== WORK TO BE COMPLETED ==
Format the data below as a JSON list of strings, with one string for each line and no entries for blank lines.

== DATA RECORDS ==
★ ★ ★ ★

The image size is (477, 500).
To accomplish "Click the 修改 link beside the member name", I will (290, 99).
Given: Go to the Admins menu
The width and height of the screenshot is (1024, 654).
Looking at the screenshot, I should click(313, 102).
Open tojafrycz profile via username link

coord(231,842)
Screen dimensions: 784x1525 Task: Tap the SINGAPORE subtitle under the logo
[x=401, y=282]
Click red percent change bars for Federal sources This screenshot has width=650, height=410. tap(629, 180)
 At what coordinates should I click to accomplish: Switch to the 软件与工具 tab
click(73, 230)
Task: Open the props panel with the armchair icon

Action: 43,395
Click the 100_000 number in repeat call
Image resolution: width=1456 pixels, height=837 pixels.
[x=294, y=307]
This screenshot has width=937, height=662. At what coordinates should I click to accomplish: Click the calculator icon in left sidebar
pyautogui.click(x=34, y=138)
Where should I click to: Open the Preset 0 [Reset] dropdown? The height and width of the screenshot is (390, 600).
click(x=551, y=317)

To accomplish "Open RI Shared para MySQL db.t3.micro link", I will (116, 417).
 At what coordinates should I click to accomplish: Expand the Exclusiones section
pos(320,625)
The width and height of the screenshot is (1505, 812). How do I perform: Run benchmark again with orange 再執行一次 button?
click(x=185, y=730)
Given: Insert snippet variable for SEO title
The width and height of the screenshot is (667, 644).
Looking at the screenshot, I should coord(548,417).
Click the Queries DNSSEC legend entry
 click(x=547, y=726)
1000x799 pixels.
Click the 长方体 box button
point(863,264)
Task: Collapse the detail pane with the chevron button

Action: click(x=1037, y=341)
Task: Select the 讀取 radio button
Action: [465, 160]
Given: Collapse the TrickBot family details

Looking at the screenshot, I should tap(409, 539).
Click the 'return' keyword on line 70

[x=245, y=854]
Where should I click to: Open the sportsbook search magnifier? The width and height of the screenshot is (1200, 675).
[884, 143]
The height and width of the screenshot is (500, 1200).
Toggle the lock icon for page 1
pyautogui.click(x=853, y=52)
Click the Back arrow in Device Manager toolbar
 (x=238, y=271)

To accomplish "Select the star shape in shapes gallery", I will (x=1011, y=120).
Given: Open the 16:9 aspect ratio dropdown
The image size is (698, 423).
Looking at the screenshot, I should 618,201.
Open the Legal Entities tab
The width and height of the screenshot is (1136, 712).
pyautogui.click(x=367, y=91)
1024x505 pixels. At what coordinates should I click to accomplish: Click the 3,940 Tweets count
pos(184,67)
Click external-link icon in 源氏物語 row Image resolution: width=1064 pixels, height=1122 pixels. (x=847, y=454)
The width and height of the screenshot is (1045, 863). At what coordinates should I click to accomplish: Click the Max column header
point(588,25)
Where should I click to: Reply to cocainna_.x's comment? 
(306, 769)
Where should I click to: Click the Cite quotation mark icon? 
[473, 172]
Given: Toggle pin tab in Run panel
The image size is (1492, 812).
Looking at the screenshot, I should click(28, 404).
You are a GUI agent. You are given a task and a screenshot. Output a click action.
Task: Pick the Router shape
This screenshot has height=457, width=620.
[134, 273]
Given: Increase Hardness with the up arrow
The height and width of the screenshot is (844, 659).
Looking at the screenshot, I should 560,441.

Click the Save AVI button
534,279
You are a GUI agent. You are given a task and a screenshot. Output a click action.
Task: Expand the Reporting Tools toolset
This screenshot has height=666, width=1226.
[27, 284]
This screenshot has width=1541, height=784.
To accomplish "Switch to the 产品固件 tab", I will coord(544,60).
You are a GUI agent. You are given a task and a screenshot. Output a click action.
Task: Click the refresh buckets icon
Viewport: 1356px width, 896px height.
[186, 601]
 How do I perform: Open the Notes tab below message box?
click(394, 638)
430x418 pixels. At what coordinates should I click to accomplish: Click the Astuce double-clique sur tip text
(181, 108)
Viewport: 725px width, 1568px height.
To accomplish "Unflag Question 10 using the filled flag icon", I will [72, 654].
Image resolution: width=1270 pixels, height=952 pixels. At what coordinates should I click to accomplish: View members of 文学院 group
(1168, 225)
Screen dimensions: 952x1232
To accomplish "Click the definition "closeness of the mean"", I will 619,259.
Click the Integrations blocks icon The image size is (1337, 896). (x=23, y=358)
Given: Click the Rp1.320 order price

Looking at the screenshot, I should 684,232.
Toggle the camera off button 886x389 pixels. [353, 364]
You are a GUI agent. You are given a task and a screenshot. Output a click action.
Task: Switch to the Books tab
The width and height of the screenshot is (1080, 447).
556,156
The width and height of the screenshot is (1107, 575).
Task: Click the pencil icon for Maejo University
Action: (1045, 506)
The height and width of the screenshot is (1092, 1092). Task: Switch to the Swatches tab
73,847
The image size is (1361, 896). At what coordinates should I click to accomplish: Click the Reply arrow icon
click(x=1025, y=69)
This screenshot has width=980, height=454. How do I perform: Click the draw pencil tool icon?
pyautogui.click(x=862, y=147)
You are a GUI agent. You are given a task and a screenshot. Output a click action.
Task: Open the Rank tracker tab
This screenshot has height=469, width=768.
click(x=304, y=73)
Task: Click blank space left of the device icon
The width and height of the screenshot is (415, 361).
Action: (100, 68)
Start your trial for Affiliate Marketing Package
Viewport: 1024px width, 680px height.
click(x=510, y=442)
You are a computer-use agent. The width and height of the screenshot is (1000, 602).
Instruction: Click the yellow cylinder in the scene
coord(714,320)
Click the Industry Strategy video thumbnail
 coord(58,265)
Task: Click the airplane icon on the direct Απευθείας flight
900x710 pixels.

★ ★ ★ ★

== FULL SOLUTION ==
[
  "The image size is (477, 500).",
  "To accomplish \"Click the 修改 link beside the member name\", I will (290, 99).",
  "Given: Go to the Admins menu",
  "The width and height of the screenshot is (1024, 654).",
  "Looking at the screenshot, I should click(313, 102).",
  "Open tojafrycz profile via username link",
  "coord(231,842)",
  "Screen dimensions: 784x1525 Task: Tap the SINGAPORE subtitle under the logo",
  "[x=401, y=282]",
  "Click red percent change bars for Federal sources This screenshot has width=650, height=410. tap(629, 180)",
  " At what coordinates should I click to accomplish: Switch to the 软件与工具 tab",
  "click(73, 230)",
  "Task: Open the props panel with the armchair icon",
  "Action: 43,395",
  "Click the 100_000 number in repeat call",
  "Image resolution: width=1456 pixels, height=837 pixels.",
  "[x=294, y=307]",
  "This screenshot has width=937, height=662. At what coordinates should I click to accomplish: Click the calculator icon in left sidebar",
  "pyautogui.click(x=34, y=138)",
  "Where should I click to: Open the Preset 0 [Reset] dropdown? The height and width of the screenshot is (390, 600).",
  "click(x=551, y=317)",
  "To accomplish \"Open RI Shared para MySQL db.t3.micro link\", I will (116, 417).",
  " At what coordinates should I click to accomplish: Expand the Exclusiones section",
  "pos(320,625)",
  "The width and height of the screenshot is (1505, 812). How do I perform: Run benchmark again with orange 再執行一次 button?",
  "click(x=185, y=730)",
  "Given: Insert snippet variable for SEO title",
  "The width and height of the screenshot is (667, 644).",
  "Looking at the screenshot, I should coord(548,417).",
  "Click the Queries DNSSEC legend entry",
  " click(x=547, y=726)",
  "1000x799 pixels.",
  "Click the 长方体 box button",
  "point(863,264)",
  "Task: Collapse the detail pane with the chevron button",
  "Action: click(x=1037, y=341)",
  "Task: Select the 讀取 radio button",
  "Action: [465, 160]",
  "Given: Collapse the TrickBot family details",
  "Looking at the screenshot, I should tap(409, 539).",
  "Click the 'return' keyword on line 70",
  "[x=245, y=854]",
  "Where should I click to: Open the sportsbook search magnifier? The width and height of the screenshot is (1200, 675).",
  "[884, 143]",
  "The height and width of the screenshot is (500, 1200).",
  "Toggle the lock icon for page 1",
  "pyautogui.click(x=853, y=52)",
  "Click the Back arrow in Device Manager toolbar",
  " (x=238, y=271)",
  "To accomplish \"Select the star shape in shapes gallery\", I will (x=1011, y=120).",
  "Given: Open the 16:9 aspect ratio dropdown",
  "The image size is (698, 423).",
  "Looking at the screenshot, I should 618,201.",
  "Open the Legal Entities tab",
  "The width and height of the screenshot is (1136, 712).",
  "pyautogui.click(x=367, y=91)",
  "1024x505 pixels. At what coordinates should I click to accomplish: Click the 3,940 Tweets count",
  "pos(184,67)",
  "Click external-link icon in 源氏物語 row Image resolution: width=1064 pixels, height=1122 pixels. (x=847, y=454)",
  "The width and height of the screenshot is (1045, 863). At what coordinates should I click to accomplish: Click the Max column header",
  "point(588,25)",
  "Where should I click to: Reply to cocainna_.x's comment? ",
  "(306, 769)",
  "Where should I click to: Click the Cite quotation mark icon? ",
  "[473, 172]",
  "Given: Toggle pin tab in Run panel",
  "The image size is (1492, 812).",
  "Looking at the screenshot, I should click(28, 404).",
  "You are a GUI agent. You are given a task and a screenshot. Output a click action.",
  "Task: Pick the Router shape",
  "This screenshot has height=457, width=620.",
  "[134, 273]",
  "Given: Increase Hardness with the up arrow",
  "The height and width of the screenshot is (844, 659).",
  "Looking at the screenshot, I should 560,441.",
  "Click the Save AVI button",
  "534,279",
  "You are a GUI agent. You are given a task and a screenshot. Output a click action.",
  "Task: Expand the Reporting Tools toolset",
  "This screenshot has height=666, width=1226.",
  "[27, 284]",
  "This screenshot has width=1541, height=784.",
  "To accomplish \"Switch to the 产品固件 tab\", I will coord(544,60).",
  "You are a GUI agent. You are given a task and a screenshot. Output a click action.",
  "Task: Click the refresh buckets icon",
  "Viewport: 1356px width, 896px height.",
  "[186, 601]",
  " How do I perform: Open the Notes tab below message box?",
  "click(394, 638)",
  "430x418 pixels. At what coordinates should I click to accomplish: Click the Astuce double-clique sur tip text",
  "(181, 108)",
  "Viewport: 725px width, 1568px height.",
  "To accomplish \"Unflag Question 10 using the filled flag icon\", I will [72, 654].",
  "Image resolution: width=1270 pixels, height=952 pixels. At what coordinates should I click to accomplish: View members of 文学院 group",
  "(1168, 225)",
  "Screen dimensions: 952x1232",
  "To accomplish \"Click the definition \"closeness of the mean\"\", I will 619,259.",
  "Click the Integrations blocks icon The image size is (1337, 896). (x=23, y=358)",
  "Given: Click the Rp1.320 order price",
  "Looking at the screenshot, I should 684,232.",
  "Toggle the camera off button 886x389 pixels. [353, 364]",
  "You are a GUI agent. You are given a task and a screenshot. Output a click action.",
  "Task: Switch to the Books tab",
  "The width and height of the screenshot is (1080, 447).",
  "556,156",
  "The width and height of the screenshot is (1107, 575).",
  "Task: Click the pencil icon for Maejo University",
  "Action: (1045, 506)",
  "The height and width of the screenshot is (1092, 1092). Task: Switch to the Swatches tab",
  "73,847",
  "The image size is (1361, 896). At what coordinates should I click to accomplish: Click the Reply arrow icon",
  "click(x=1025, y=69)",
  "This screenshot has width=980, height=454. How do I perform: Click the draw pencil tool icon?",
  "pyautogui.click(x=862, y=147)",
  "You are a GUI agent. You are given a task and a screenshot. Output a click action.",
  "Task: Open the Rank tracker tab",
  "This screenshot has height=469, width=768.",
  "click(x=304, y=73)",
  "Task: Click blank space left of the device icon",
  "The width and height of the screenshot is (415, 361).",
  "Action: (100, 68)",
  "Start your trial for Affiliate Marketing Package",
  "Viewport: 1024px width, 680px height.",
  "click(x=510, y=442)",
  "You are a computer-use agent. The width and height of the screenshot is (1000, 602).",
  "Instruction: Click the yellow cylinder in the scene",
  "coord(714,320)",
  "Click the Industry Strategy video thumbnail",
  " coord(58,265)",
  "Task: Click the airplane icon on the direct Απευθείας flight",
  "900x710 pixels."
]